Nowadays, I prefer working out fast. No more stitches, waiting for digestion, acid reflux or feeling of bloatedness. Just pure excitement to get some exercise done.

Some gurus (such as Steve Kamb from Nerb Fitness) advise scheduling your workout so that you can eat immediately right after heavy weights training since you will need the glucose to repair your muscles.

While it seems to make sense, I don’t feel much difference whether I eat right after a workout or wait for 5-6 hours till the feeding window as I mostly do body weight training and HIIT.

If you do heavy resistance training, that can be helpful.

Also Celebrities like Hugh Jackman, Joe Rogan and Chris Patt are big believers of fasted workouts.

Look at how ripped they are despite their age.

So if it works for them, it is good in my book.

topless man in black shorts carrying black dumbbell
topless man in black shorts carrying black dumbbell

Is Intermittent Fasting Safe?

Fasting has been around for thousands of years.

It has been practised by several known religions such as Christianity, Buddhism, Hinduism, Islam, Judaism, Taoism and Jainism.

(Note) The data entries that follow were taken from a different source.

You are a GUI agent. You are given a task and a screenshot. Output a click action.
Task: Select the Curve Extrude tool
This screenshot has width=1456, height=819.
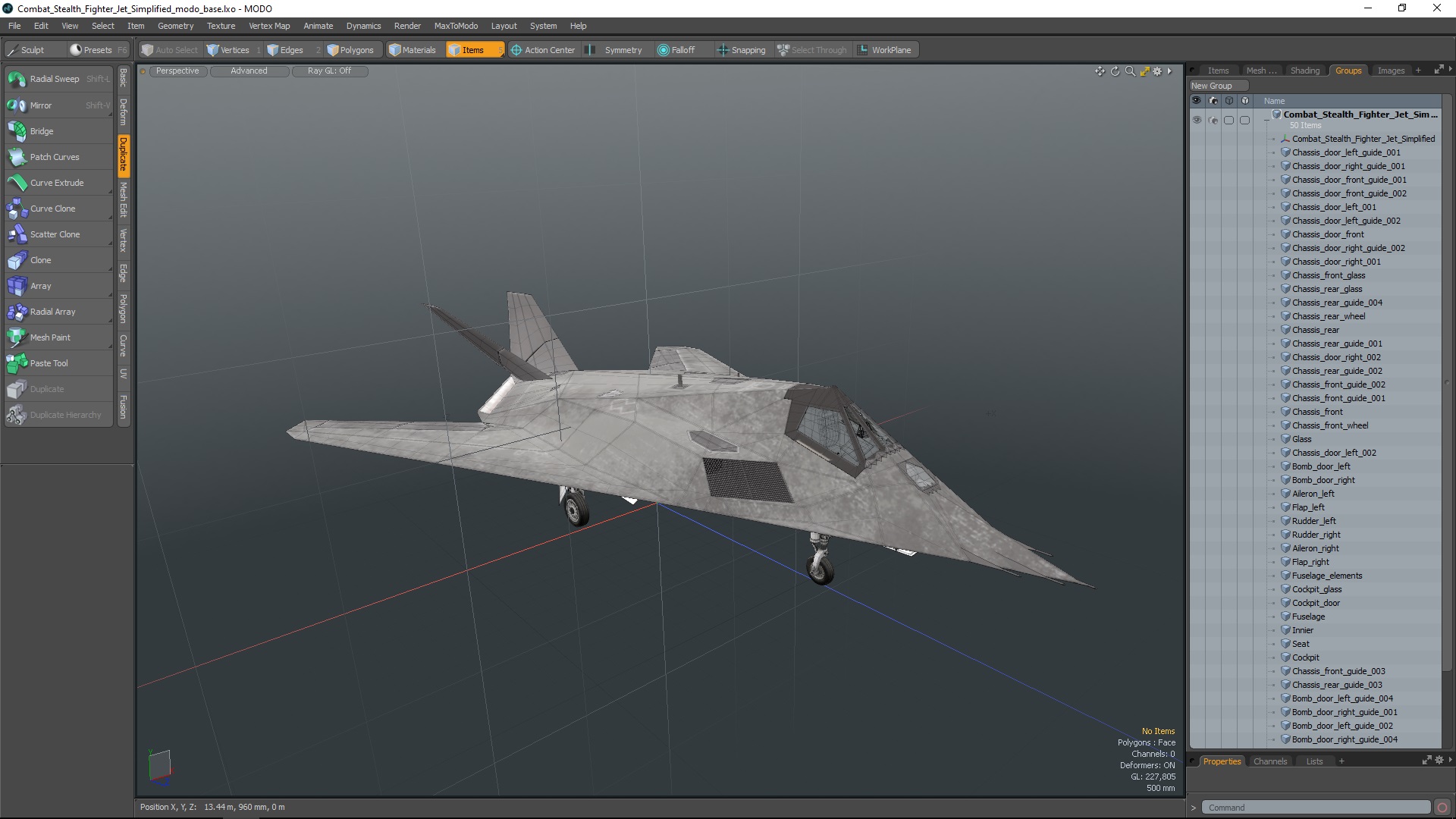pyautogui.click(x=57, y=183)
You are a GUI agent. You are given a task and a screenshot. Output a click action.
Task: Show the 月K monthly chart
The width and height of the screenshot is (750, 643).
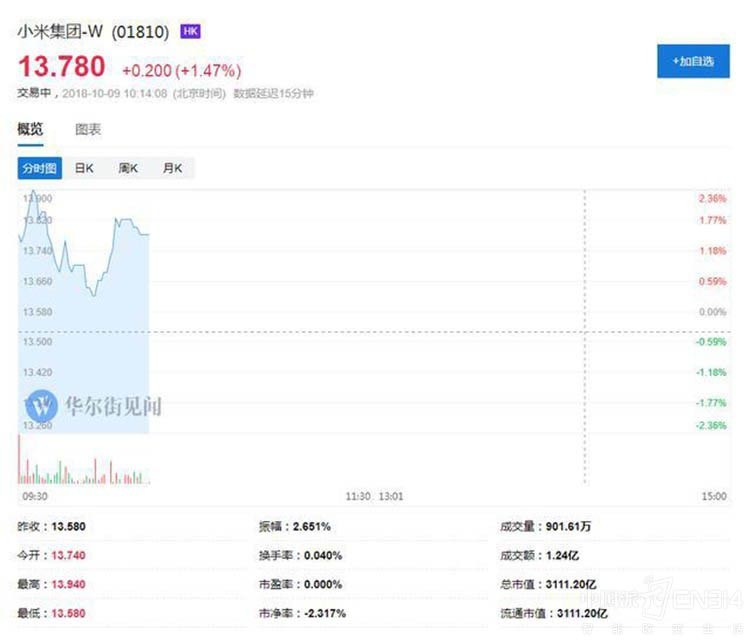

It should be safe unless you go overboard with it. 12 to 48 hours fast should not hurt anyone who is relatively healthy.

When people think about fasting, they often think of fasting for weeks or months.

Come on people, use our common sense when you try to do something.

In life, everything should come in moderation. Even taking too much water or oxygen can kill you.

I am not a health professional so all I can share is my personal experience. So far, I have tried the 18:6 window (daily basis) without any side effects.

However, there are medical conditions that may cause concerns. So check with your doctor first if you have the following condition(s):

  • Women who are trying to conceive

  • Pregnant or breastfeeding

  • Underweight

  • History of eating disorders

  • Diabetes

  • Low blood pressure

  • On medications

IF also seems to work differently for women.

While my wife Niki had been doing OMAD (one meal a day) for almost one month now without any problem, there is much conflicting information on how some women benefited greatly (like men did) and others experienced problems like missing the menstrual cycle and worsening sugar control.

Therefore, it is better for women to slowly ease into the fasting cycle (such as starting with 12/12 first) and stop if they notice that they are experiencing disruption in their menstrual cycle.

Types Of Intermittent Fasting

Intermittent fasting is an umbrella term for several types of eating patterns that cycles between eating and voluntary fasting on a regular basis.

It is not a diet plan as it focuses on when you eat rather than what you eat.

There are many different ways to do intermittent fasting and these are the most popular ones.

Time restricted eating

The most popular form of intermittent fasting. Basically, you restrict yourself to eating only within a period of time everyday.

With a minimum of 12 hours fasting window as that is only when our body starts to use fats as fuel. Popular belief is that the more hours you fast the better it is for your body.

There are several variations of time restricted fasting. 12/12, 14/10, 16/8, 18/6 and 20/4.

The number basically means hours to eat / hours to fast. For example, 16/8 means you have a 16 hours fasting window and 8 hours eating window.

16/8, also called the Leangains protocol, is popularised by Martin Berkhan of Lean Gains and it’s the easiest to stick to.

You can either skip breakfast or dinner and sleeping helps to clock at least 8 hours of the fasting window (making it much easier).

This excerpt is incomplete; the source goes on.